THE DATA:
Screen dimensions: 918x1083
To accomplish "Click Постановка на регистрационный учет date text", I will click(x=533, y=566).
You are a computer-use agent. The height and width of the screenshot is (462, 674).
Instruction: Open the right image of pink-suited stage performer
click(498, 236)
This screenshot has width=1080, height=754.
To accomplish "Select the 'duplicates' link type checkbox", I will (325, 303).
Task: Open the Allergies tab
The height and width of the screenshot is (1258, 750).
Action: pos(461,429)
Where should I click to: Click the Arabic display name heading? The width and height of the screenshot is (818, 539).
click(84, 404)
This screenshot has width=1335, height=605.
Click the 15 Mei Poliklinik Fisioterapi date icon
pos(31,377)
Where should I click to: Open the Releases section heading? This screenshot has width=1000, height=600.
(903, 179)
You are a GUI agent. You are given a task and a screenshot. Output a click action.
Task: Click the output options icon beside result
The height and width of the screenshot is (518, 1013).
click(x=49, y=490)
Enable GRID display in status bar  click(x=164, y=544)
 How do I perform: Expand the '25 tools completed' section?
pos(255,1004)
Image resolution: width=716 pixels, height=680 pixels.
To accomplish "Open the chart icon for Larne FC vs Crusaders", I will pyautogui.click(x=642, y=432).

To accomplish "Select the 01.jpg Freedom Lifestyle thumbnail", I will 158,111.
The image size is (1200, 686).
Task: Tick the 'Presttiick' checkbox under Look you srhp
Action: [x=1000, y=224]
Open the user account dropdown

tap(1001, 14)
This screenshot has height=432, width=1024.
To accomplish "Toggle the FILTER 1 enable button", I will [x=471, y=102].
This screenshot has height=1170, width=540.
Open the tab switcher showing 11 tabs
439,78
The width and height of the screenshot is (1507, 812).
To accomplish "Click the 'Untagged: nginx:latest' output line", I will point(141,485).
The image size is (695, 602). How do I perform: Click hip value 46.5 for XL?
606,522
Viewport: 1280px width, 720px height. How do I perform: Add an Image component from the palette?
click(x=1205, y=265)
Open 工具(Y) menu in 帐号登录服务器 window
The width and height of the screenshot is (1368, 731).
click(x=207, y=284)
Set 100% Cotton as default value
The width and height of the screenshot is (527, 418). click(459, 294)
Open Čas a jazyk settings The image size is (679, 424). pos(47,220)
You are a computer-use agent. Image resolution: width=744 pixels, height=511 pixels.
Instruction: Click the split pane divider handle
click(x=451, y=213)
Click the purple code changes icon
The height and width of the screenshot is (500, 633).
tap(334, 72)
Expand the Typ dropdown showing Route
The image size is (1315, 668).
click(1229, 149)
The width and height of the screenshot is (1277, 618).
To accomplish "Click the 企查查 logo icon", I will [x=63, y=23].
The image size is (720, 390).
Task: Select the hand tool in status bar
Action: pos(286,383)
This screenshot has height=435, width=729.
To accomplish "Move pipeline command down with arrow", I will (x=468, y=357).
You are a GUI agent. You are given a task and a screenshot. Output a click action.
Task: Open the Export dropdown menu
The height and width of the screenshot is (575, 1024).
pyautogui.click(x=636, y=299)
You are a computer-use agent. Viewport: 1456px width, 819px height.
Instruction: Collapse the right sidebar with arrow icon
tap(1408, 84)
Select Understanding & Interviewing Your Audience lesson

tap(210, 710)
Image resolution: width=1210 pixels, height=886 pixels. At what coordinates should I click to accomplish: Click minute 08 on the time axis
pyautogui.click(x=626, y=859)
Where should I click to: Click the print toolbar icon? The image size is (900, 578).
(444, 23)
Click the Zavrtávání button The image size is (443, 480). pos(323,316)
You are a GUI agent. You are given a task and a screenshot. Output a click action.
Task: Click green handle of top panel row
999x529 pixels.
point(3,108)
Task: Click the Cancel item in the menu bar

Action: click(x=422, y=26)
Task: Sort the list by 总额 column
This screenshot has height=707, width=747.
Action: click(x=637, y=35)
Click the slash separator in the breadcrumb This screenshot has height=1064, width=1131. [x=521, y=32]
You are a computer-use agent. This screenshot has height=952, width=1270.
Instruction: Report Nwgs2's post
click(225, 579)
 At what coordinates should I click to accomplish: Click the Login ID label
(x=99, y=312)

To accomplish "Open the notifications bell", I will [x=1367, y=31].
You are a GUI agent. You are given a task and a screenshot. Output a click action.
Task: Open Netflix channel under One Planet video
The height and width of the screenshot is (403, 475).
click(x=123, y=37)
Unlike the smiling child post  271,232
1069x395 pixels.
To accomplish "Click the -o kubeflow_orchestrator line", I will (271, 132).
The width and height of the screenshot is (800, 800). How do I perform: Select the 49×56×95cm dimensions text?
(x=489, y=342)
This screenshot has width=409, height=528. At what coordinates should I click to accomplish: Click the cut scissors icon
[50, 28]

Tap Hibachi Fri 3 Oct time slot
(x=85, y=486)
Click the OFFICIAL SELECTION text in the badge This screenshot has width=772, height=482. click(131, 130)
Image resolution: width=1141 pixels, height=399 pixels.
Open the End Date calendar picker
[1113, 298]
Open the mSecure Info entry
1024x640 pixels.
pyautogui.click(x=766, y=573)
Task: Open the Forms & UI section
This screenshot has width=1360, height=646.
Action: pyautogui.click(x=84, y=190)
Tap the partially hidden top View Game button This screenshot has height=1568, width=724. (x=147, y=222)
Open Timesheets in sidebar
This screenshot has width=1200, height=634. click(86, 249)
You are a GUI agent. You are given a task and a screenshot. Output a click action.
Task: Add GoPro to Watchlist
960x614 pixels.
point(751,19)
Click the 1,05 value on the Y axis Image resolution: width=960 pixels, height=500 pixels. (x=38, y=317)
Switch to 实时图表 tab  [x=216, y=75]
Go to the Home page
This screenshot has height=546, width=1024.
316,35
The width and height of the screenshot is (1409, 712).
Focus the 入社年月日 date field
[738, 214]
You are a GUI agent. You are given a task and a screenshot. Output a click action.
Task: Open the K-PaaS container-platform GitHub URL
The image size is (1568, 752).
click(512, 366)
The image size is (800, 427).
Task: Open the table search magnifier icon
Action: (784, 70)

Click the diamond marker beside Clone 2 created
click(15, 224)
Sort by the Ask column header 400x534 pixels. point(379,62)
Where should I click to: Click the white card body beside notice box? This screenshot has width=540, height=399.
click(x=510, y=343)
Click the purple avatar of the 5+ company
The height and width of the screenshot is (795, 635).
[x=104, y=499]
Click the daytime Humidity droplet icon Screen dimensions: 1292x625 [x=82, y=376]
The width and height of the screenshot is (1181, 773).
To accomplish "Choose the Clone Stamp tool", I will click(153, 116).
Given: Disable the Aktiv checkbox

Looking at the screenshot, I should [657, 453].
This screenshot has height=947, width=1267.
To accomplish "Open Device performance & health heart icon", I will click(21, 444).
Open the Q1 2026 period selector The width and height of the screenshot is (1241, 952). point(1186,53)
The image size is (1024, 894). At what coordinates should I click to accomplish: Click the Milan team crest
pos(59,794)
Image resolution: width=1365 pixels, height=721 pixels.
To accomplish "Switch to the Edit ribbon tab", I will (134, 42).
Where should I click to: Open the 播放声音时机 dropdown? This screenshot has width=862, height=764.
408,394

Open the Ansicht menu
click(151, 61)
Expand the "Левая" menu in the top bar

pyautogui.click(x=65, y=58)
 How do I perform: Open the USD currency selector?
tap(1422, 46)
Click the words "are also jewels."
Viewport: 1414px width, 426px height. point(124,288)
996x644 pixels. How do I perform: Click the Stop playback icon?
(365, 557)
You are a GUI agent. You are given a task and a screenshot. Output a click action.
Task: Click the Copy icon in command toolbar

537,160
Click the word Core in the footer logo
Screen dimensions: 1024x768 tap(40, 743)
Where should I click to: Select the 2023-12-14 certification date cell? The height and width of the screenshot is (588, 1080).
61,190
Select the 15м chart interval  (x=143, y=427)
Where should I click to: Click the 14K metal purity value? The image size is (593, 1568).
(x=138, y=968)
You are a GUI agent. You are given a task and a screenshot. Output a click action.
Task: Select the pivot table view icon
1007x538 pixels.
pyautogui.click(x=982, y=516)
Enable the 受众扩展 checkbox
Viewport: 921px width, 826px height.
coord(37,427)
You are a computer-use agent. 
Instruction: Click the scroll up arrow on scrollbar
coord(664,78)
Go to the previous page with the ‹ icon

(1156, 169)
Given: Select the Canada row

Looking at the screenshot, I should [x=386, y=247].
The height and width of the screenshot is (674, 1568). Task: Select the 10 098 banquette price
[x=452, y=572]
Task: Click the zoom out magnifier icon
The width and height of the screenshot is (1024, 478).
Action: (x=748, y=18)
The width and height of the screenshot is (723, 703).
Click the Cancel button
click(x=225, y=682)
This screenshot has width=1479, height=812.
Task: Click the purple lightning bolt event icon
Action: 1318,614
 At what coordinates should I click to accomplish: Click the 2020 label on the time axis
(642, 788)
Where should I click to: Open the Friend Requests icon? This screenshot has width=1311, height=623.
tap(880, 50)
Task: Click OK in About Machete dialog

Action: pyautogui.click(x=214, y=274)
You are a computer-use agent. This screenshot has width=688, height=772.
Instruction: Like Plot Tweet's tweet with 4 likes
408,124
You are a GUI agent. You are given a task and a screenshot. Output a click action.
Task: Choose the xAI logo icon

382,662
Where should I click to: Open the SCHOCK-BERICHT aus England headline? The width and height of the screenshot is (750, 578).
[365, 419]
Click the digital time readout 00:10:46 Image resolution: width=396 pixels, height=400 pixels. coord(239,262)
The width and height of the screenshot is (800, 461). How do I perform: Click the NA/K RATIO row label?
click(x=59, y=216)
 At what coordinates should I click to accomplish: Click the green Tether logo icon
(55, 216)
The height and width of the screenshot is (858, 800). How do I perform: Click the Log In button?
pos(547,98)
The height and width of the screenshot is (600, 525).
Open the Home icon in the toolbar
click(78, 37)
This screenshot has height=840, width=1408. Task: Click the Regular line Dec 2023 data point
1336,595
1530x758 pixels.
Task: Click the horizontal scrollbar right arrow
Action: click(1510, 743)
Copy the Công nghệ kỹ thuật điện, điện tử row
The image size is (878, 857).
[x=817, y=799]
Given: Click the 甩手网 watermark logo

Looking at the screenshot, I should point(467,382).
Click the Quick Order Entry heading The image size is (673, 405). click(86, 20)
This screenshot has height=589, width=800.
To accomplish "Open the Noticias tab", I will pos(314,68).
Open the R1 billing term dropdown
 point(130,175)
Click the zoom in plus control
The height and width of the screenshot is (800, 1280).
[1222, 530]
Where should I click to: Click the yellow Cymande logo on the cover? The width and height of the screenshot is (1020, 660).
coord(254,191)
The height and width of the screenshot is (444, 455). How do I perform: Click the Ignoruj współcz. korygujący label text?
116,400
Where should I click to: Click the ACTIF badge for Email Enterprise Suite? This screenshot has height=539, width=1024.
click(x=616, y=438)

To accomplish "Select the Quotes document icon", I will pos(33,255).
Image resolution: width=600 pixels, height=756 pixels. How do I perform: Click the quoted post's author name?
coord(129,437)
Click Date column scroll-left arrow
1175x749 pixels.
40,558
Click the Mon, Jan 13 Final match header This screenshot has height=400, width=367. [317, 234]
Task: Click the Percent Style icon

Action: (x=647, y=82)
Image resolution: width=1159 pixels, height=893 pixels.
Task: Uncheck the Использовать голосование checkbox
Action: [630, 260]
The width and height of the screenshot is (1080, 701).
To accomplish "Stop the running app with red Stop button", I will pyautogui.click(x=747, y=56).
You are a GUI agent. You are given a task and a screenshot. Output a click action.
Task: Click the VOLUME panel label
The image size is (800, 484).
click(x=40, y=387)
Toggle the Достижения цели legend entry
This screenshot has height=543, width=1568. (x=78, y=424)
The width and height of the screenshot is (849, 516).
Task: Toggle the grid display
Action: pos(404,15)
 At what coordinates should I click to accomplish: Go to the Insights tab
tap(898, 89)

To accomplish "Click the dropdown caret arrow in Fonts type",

AIM OF THE TASK: Once you find the line with "Task: Add GoPro to Watchlist" in the entries above, output it and each line after it up to and including the line with "Open the Q1", and nothing else.

RESULT OF THE EXERCISE:
Task: Add GoPro to Watchlist
960x614 pixels.
point(751,19)
Click the 1,05 value on the Y axis Image resolution: width=960 pixels, height=500 pixels. (x=38, y=317)
Switch to 实时图表 tab  [x=216, y=75]
Go to the Home page
This screenshot has height=546, width=1024.
316,35
The width and height of the screenshot is (1409, 712).
Focus the 入社年月日 date field
[738, 214]
You are a GUI agent. You are given a task and a screenshot. Output a click action.
Task: Open the K-PaaS container-platform GitHub URL
The image size is (1568, 752).
click(512, 366)
The image size is (800, 427).
Task: Open the table search magnifier icon
Action: (784, 70)

Click the diamond marker beside Clone 2 created
click(15, 224)
Sort by the Ask column header 400x534 pixels. point(379,62)
Where should I click to: Click the white card body beside notice box? This screenshot has width=540, height=399.
click(x=510, y=343)
Click the purple avatar of the 5+ company
The height and width of the screenshot is (795, 635).
[x=104, y=499]
Click the daytime Humidity droplet icon Screen dimensions: 1292x625 [x=82, y=376]
The width and height of the screenshot is (1181, 773).
To accomplish "Choose the Clone Stamp tool", I will click(153, 116).
Given: Disable the Aktiv checkbox

Looking at the screenshot, I should [657, 453].
This screenshot has height=947, width=1267.
To accomplish "Open Device performance & health heart icon", I will click(21, 444).
Open the Q1 2026 period selector The width and height of the screenshot is (1241, 952). point(1186,53)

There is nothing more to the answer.